Me pudro.
A veces, tan quieta, que los cadáveres me confunden con uno de ellos.
Y yo, con una educación fúnebre, asiento,
les doy la razón con la mandíbula trizada,
y dejo que me abracen como se abraza a un tumor que aún late.
Tengo los ojos llenos de tierra.
Y no tierra noble: barro seco, ese que se mete en las encías,
ese que fue agua y dejó de serlo porque entendió
que nada bueno crece ya.
Me abrieron el pecho con una cuchara de albañil,
me buscaron el alma, y no estaba.
Solo encontraron un bicho masticando recuerdos
como si fueran uñas de un muerto recién llorado.
Mi carne no aprendió a sostenerse.
Cuelga.
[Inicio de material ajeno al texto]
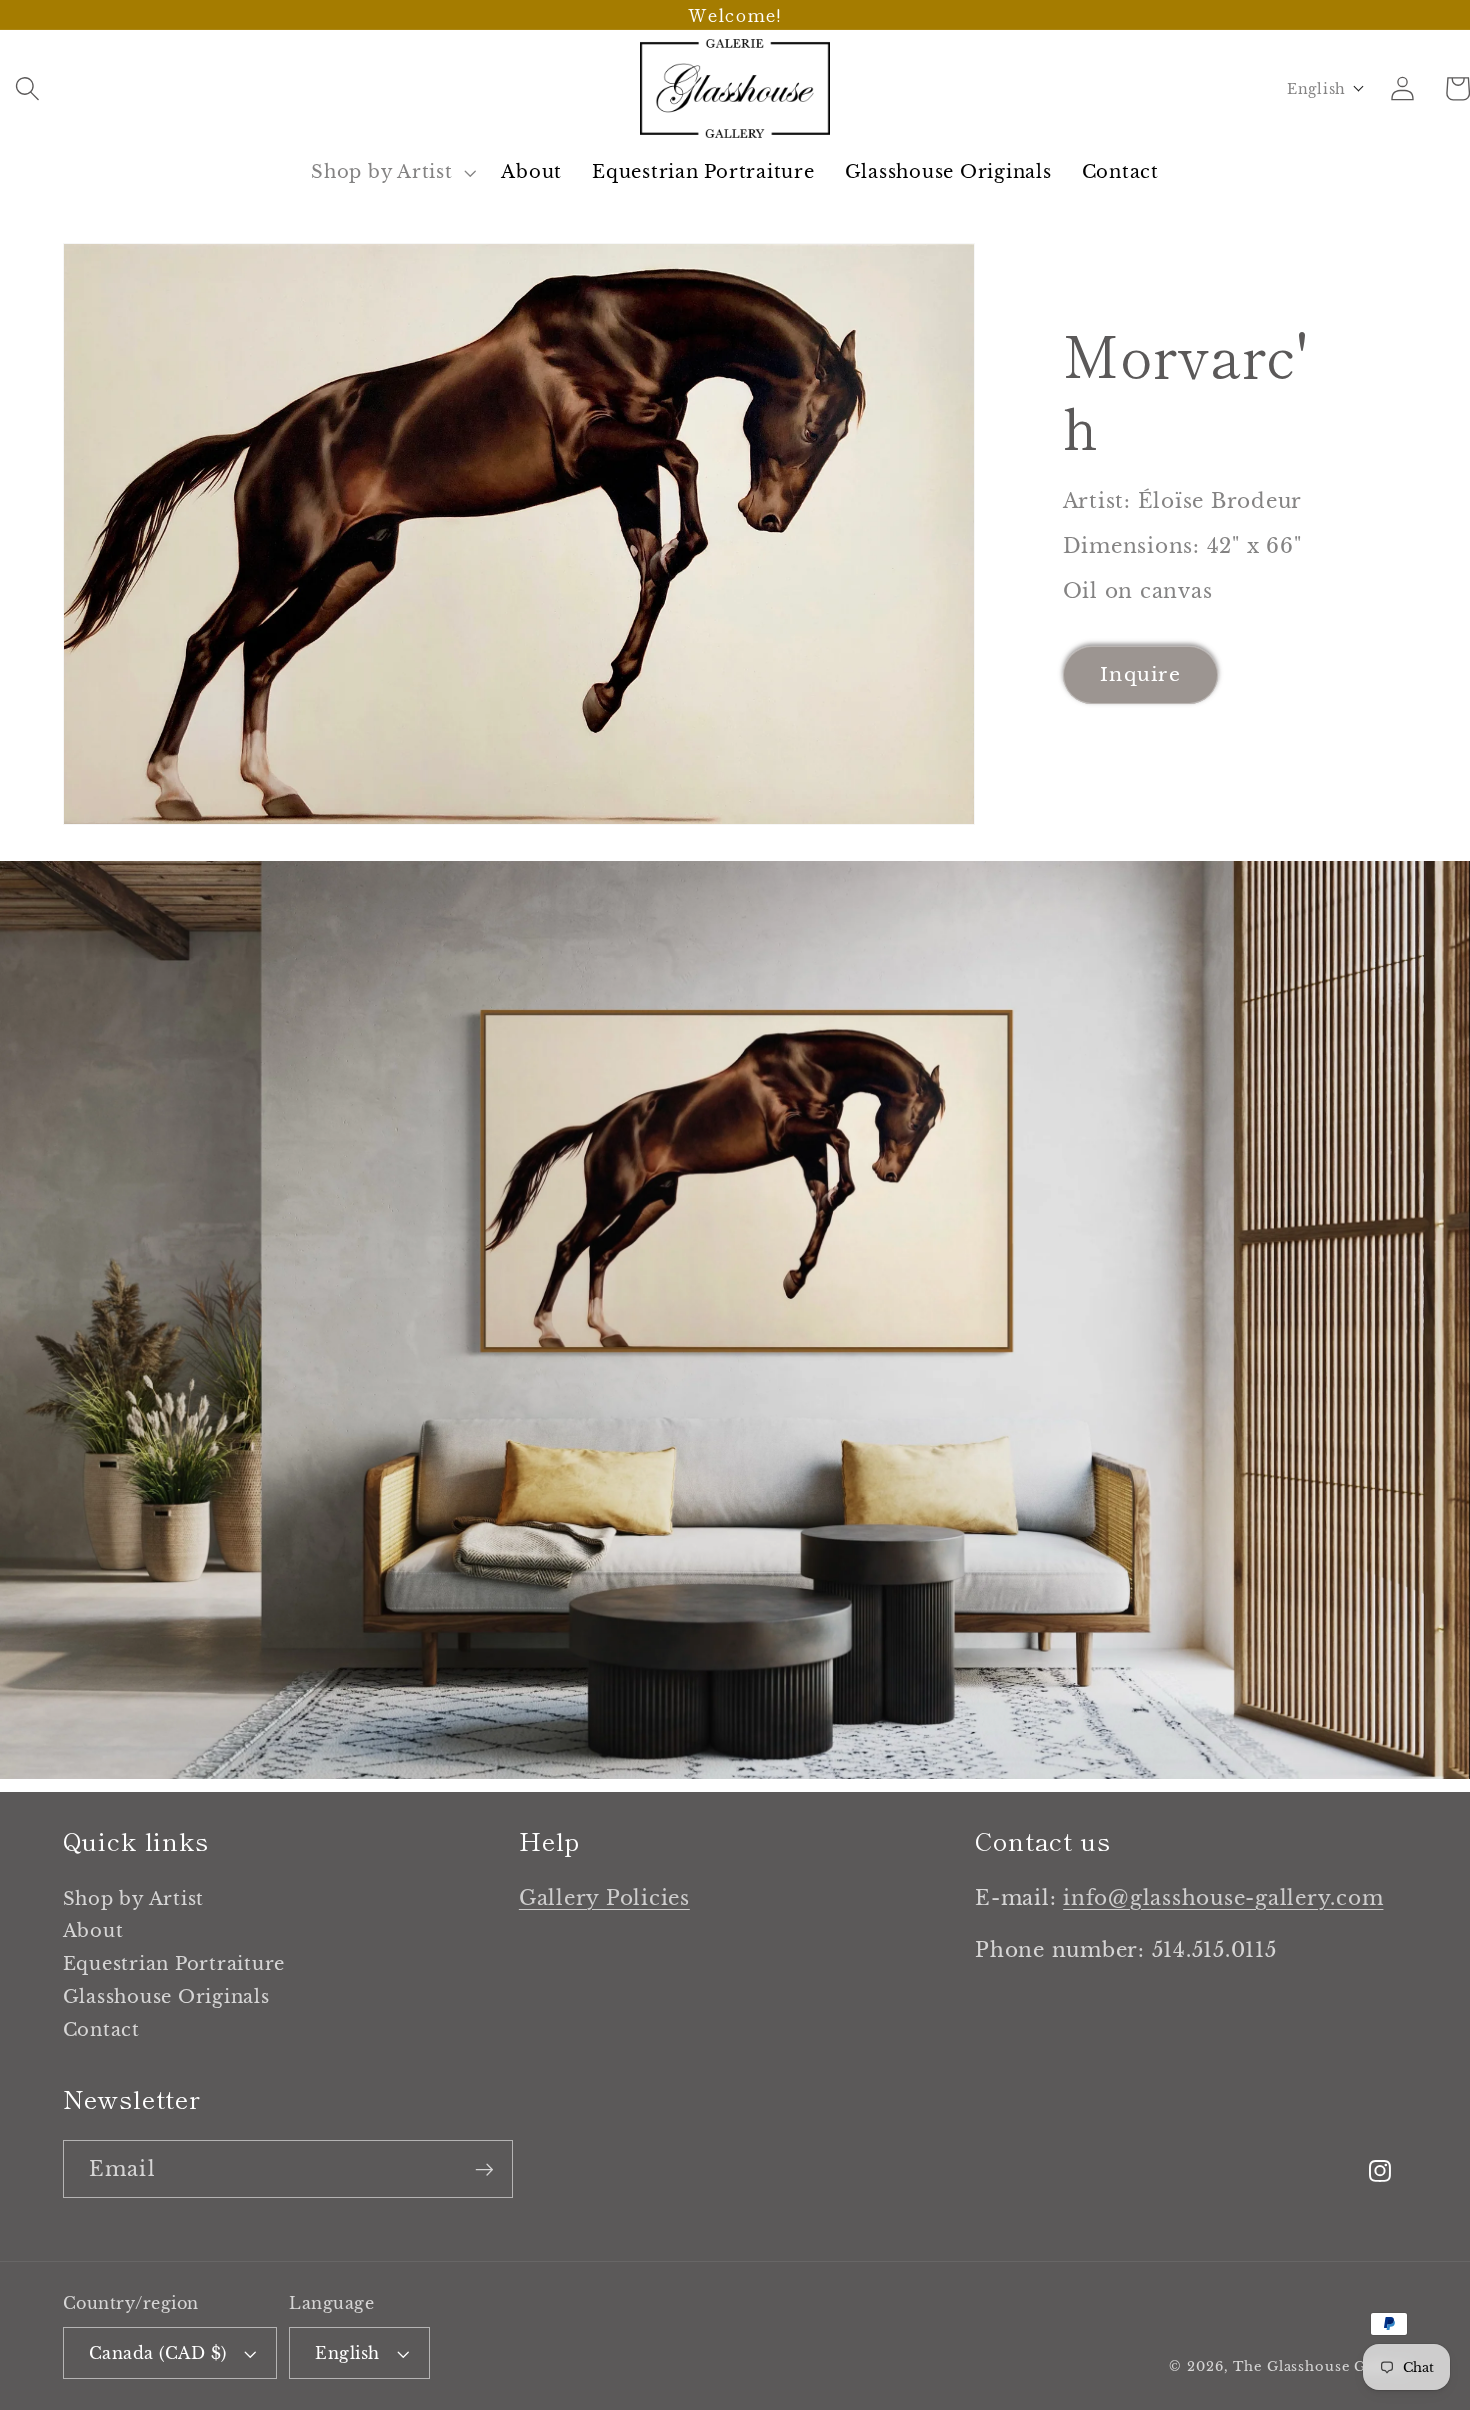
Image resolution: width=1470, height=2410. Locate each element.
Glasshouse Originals (166, 1997)
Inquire (1140, 674)
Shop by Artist (134, 1902)
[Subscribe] (484, 2169)
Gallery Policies (604, 1898)
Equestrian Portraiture (174, 1964)
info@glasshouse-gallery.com (1223, 1898)
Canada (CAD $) (158, 2353)
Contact (101, 2030)
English (347, 2353)
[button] (27, 88)
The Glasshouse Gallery (1320, 2366)
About (93, 1931)
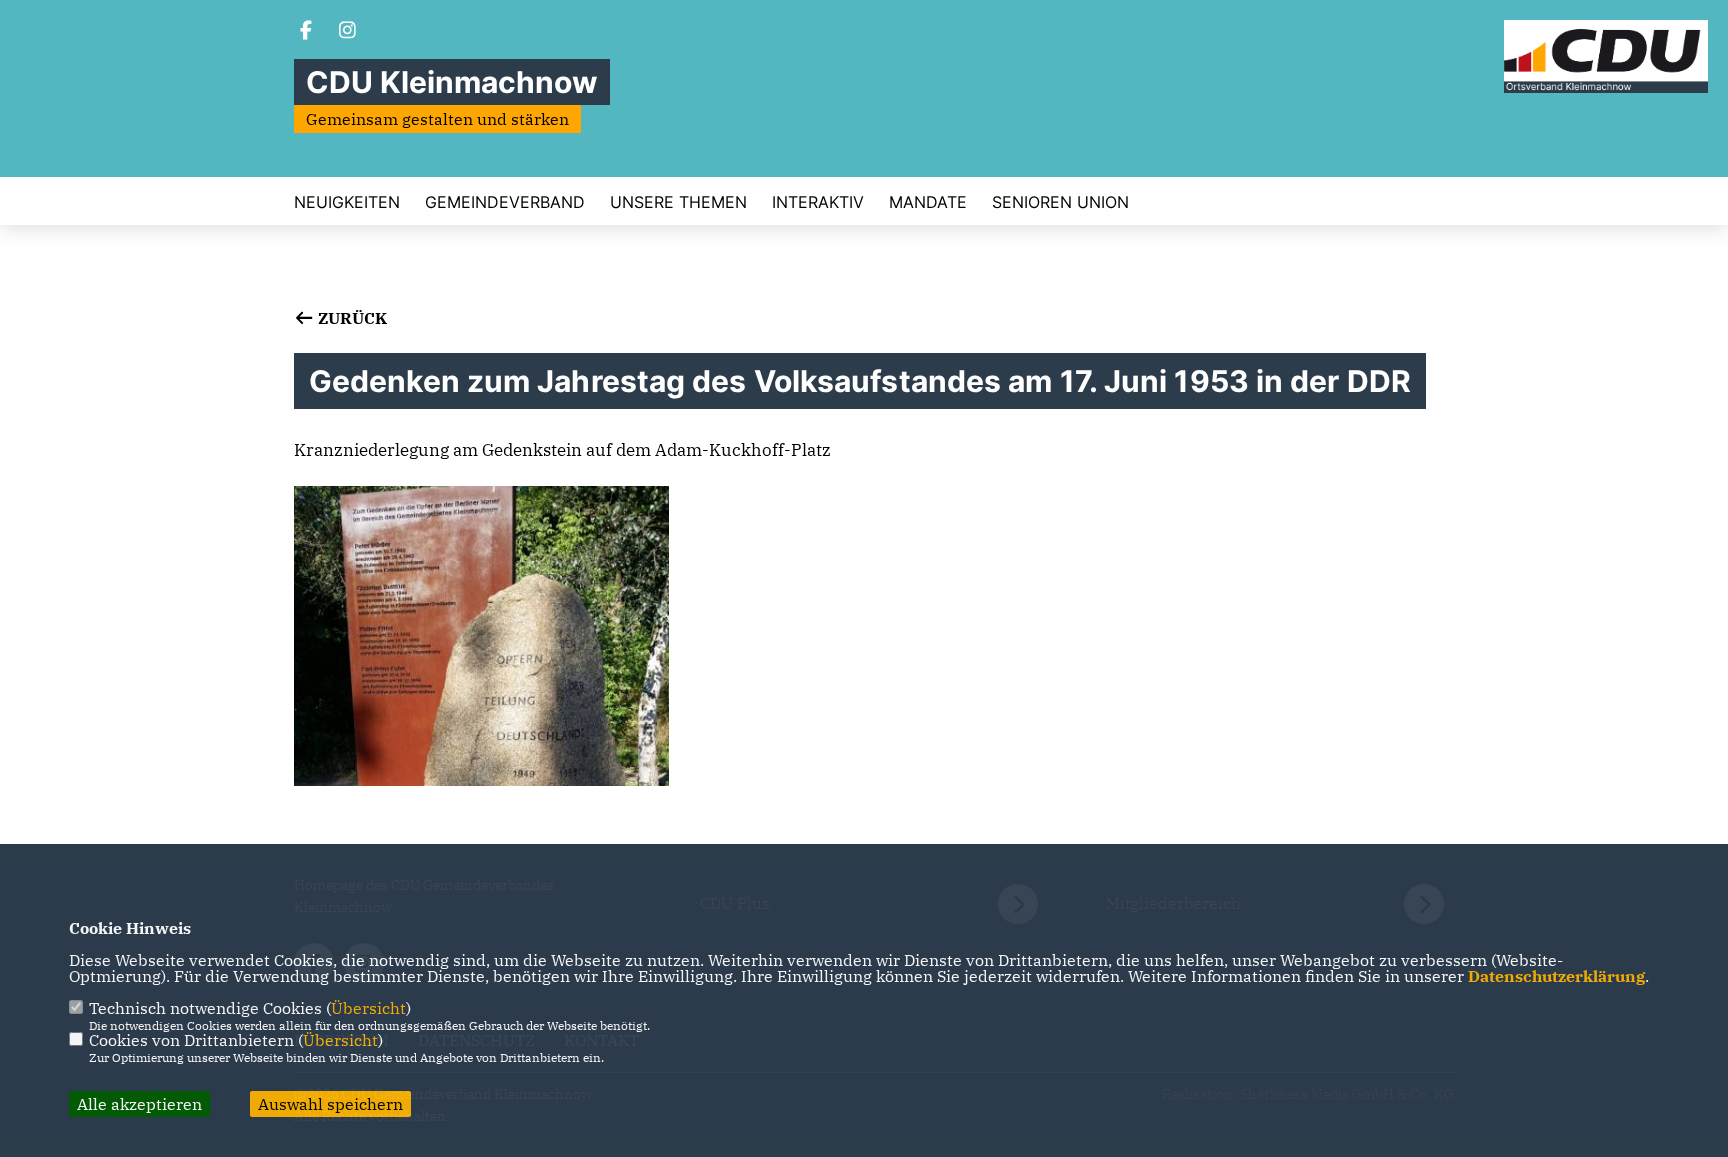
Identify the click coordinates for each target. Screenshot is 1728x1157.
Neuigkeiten (347, 202)
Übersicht (368, 1008)
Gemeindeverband (505, 202)
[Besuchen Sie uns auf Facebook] (306, 32)
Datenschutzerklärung (1556, 976)
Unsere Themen (678, 202)
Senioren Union (1060, 202)
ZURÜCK (350, 318)
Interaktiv (818, 202)
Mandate (928, 202)
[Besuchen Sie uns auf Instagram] (348, 32)
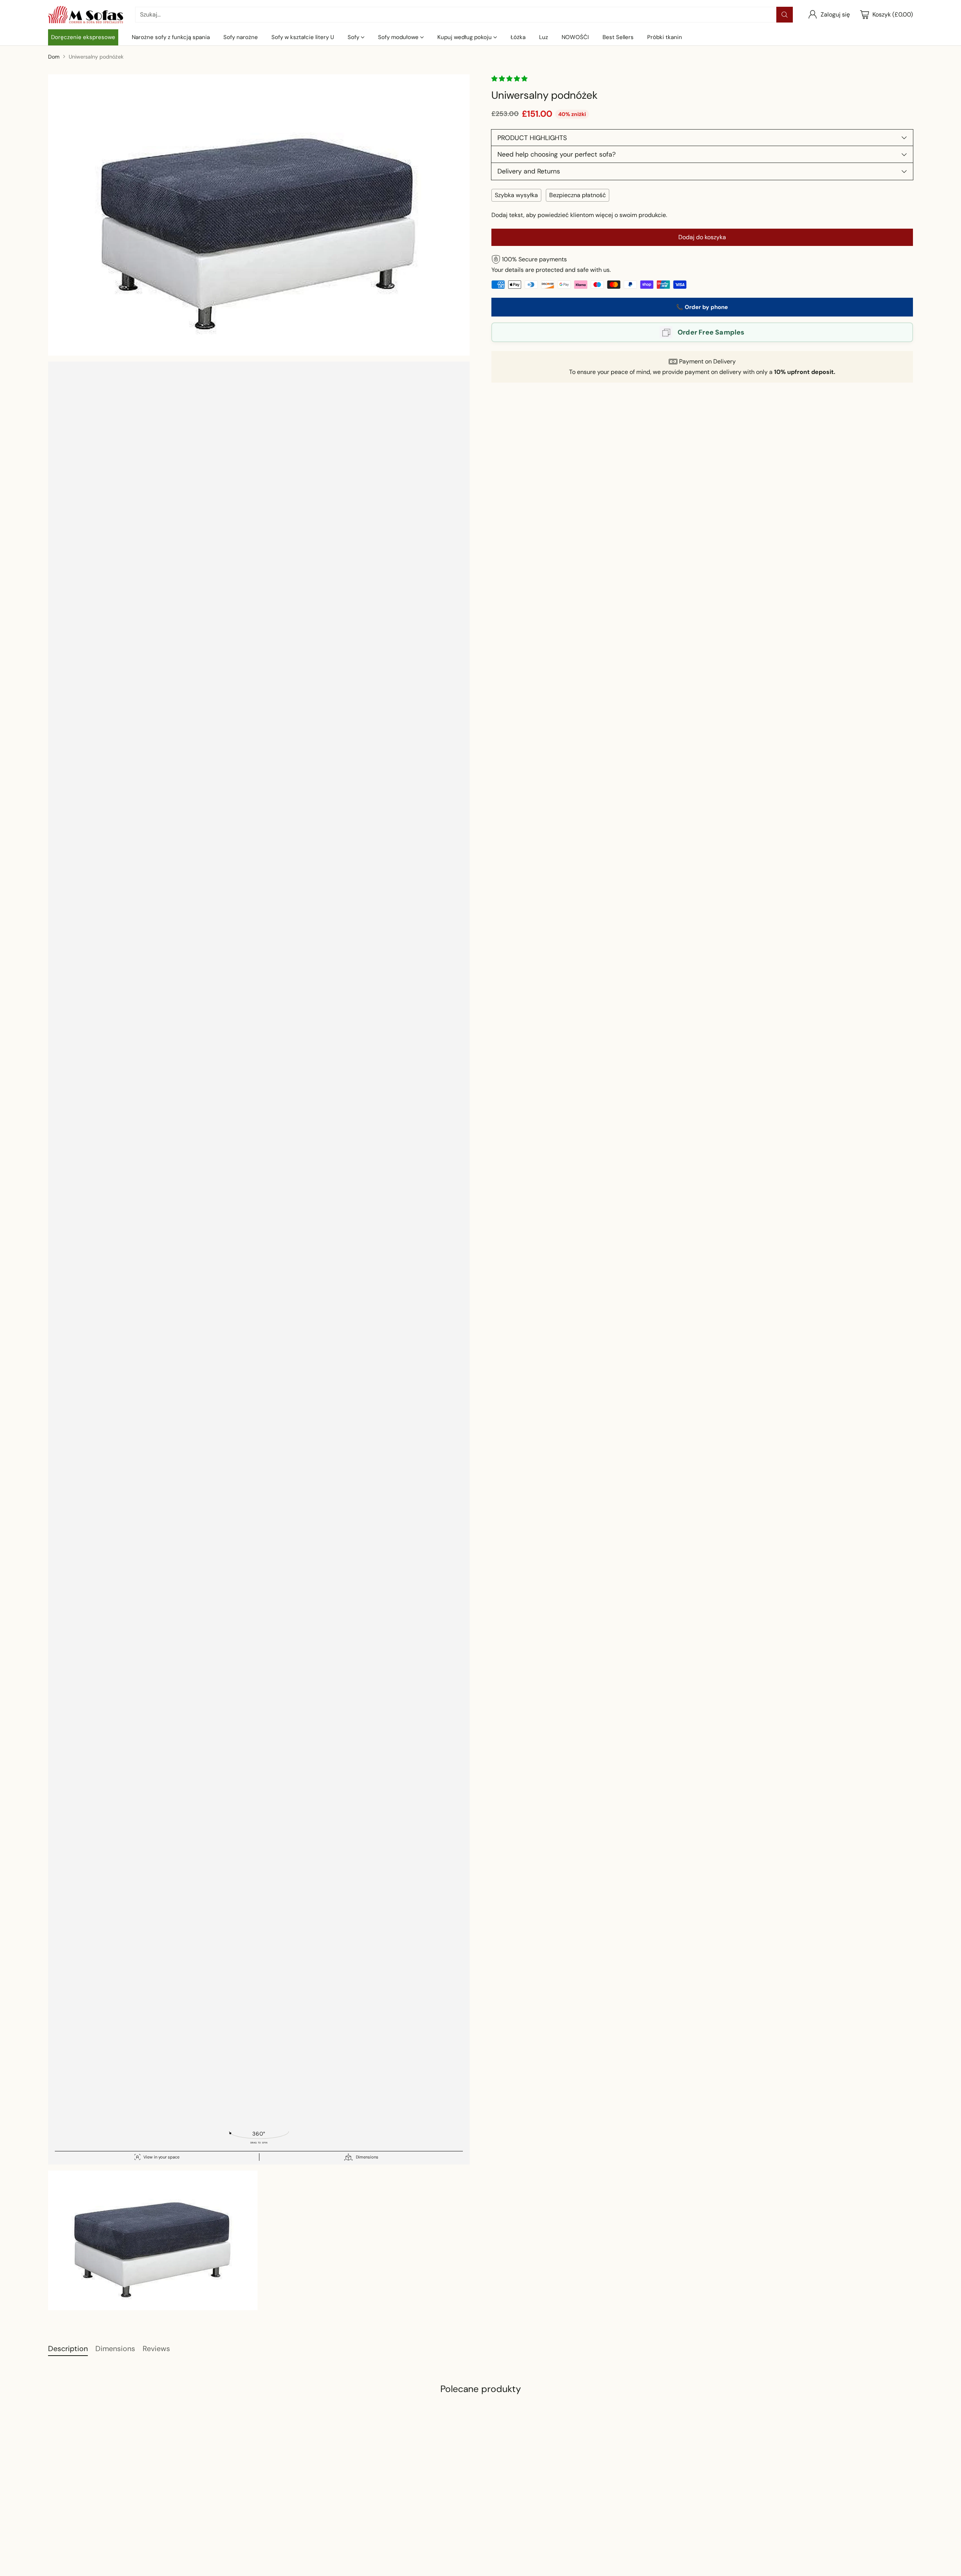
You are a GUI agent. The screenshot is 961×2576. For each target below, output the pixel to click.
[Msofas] (85, 14)
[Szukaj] (784, 15)
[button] (510, 79)
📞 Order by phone (702, 307)
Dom (54, 56)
Cuelga como una bandera de derrota,
como la piel mojada que cae del cuello
cuando el amor se suicida frente al espejo.
Estoy hinchada de mí.
Llena de mí.
Sucia de mí.
Mi cuerpo es una habitación sin ventanas,
y hay una niña sentada en la esquina,
comiéndose los dedos uno por uno
porque el hambre le enseñó
que era mejor dolerse por dentro que mendigar amor afuera.
Quise escribir un poema,
pero se me ahorcó la pluma entre las costillas.
Goteó tinta negra, sí,
pero no eran versos.
Era sangre que no se animó a decir su nombre.
Yo no nací.
Fui expulsada.
Vomitada por una madre que nunca quiso parir dolor con ojos.
Y aquí estoy:
parada sobre los escombros de mi intento de ser.
Y si alguien me pregunta por qué escribo,
le mostraré el hueco entre mis piernas,
no por lujuria,
sino por vacío.
Porque todo lo que he parido son gritos
con forma de poema.
Y aún así, nadie me lee.
Nadie me salva.
Solo la luna, a veces,
me lame la frente con compasión de perro callejero.